Se trata de un trastorno funcional caracterizado por una serie de síntomas gastrointestinales que cursa con dolor abdominal, se alternan diarrea y estreñimiento  y coinciden en el tiempo con sensación de fatiga o insomnio, sin que exista causa orgánica que explique dicha sintomatología.

Este síndrome es la principal causa de las consultas ambulatorias del aparato digestivo, ocupando entre un 30 y un 70% de dichas consultas.

En la investigación sobre las causas que producen el síndrome del intestino irritable se ha visto que existe una relación directa entre las condiciones ambientales, el comportamiento de las personas y los síntomas que padecen. En estas investigaciones se ha demostrado que el estrés percibido por el paciente actúa directamente agravando la sintomatología.

No obstante aún no está clara la causa principal que hace aparecer este síndrome, lo que hace que se manejen diferentes tratamientos farmacológicos y psicoterapéuticos encaminados a mejorar la sintomatología.

El tratamiento farmacológico se caracteriza por ser principalmente sintomático, ayudando a paliar el dolor u otros síntomas molestos  que causan malestar en el paciente.

El tratamiento psicológico se enfoca  a que el paciente adquiera herramientas para controlar el estrés y la sintomatología ansiosa, para ello se pueden utilizar técnicas como el tratamiento mediante biofeedback y  la relajación muscular, encaminadas a conseguir una disminución en el nivel de activación del paciente, lo cual es clave, según las investigaciones,  para la mejoría de la sintomatología.
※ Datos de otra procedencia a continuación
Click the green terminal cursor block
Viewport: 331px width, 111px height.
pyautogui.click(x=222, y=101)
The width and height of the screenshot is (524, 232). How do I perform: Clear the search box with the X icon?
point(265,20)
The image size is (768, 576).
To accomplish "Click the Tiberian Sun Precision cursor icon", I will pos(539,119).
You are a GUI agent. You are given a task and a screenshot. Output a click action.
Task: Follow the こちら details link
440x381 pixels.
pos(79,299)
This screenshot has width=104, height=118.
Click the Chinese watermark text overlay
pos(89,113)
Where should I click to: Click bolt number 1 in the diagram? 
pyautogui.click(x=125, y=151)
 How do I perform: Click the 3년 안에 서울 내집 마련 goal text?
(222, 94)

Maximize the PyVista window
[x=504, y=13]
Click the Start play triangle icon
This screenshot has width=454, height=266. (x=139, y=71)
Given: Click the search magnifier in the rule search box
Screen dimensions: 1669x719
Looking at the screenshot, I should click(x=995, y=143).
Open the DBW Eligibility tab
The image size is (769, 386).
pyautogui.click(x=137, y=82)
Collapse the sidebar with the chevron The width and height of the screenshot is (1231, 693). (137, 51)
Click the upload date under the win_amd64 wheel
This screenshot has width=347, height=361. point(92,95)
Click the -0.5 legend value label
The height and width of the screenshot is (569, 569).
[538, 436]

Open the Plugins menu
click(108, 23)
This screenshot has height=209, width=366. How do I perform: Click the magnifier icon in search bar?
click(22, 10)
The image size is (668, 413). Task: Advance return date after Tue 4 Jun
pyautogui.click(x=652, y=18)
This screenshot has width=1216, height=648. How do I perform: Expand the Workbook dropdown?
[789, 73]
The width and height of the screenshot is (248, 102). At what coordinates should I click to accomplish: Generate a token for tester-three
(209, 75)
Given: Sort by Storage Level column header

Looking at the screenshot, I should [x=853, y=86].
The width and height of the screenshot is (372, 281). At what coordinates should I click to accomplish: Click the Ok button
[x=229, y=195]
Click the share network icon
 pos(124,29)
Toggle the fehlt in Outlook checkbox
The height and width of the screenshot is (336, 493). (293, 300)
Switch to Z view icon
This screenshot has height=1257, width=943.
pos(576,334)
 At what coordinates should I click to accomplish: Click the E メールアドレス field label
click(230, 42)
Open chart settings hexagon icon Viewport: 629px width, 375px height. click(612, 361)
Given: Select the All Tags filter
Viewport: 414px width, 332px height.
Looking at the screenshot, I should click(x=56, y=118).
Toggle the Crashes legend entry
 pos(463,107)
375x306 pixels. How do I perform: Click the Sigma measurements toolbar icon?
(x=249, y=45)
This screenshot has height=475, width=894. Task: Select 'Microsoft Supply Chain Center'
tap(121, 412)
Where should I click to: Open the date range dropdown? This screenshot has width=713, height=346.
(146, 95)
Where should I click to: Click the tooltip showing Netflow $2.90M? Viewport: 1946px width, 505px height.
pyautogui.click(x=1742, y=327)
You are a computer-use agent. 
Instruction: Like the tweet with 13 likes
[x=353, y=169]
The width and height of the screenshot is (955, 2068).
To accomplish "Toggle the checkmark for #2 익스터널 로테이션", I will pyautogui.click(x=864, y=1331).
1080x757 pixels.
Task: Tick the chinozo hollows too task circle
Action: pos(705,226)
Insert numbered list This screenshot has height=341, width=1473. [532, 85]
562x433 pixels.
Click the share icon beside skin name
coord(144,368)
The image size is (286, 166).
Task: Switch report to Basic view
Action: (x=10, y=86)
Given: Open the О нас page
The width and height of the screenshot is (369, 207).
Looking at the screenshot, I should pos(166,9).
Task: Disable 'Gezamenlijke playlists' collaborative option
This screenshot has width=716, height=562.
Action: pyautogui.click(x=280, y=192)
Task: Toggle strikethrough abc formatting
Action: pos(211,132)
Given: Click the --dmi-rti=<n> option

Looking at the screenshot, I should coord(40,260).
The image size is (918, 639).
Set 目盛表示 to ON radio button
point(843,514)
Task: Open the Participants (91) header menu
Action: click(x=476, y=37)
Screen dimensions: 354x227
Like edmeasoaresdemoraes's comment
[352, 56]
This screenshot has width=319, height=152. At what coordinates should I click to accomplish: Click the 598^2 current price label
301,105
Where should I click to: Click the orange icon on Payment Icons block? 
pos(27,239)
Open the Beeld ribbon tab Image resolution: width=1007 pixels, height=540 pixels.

Por otro lado es necesario hacer una evaluación en el paciente sobre las características personales y ambientales que están haciendo aparecer y manteniendo la sintomatología. Para ello es conveniente instruir al paciente para que diariamente observe determinados aspectos de  su conducta en relación con la sintomatología que observa, para ello se le puede facilitar algún modelo de autorregistro específico. Es también necesario utilizar técnicas de observación y realizar un estudio sobre la sintomatología y su relación con determinadas  conductas desadaptadas que pueda estar emitiendo, haciendo especial mención al plano social y su actuación en él, pues a veces determinadas conductas desadaptadas se ven fácilmente  reforzadas en este aspecto.

Se puede determinar que los pacientes afectados por el síndrome del intestino irritable pueden mejorar significativamente con un tratamiento farmacológico y psicoterapéutico adecuado.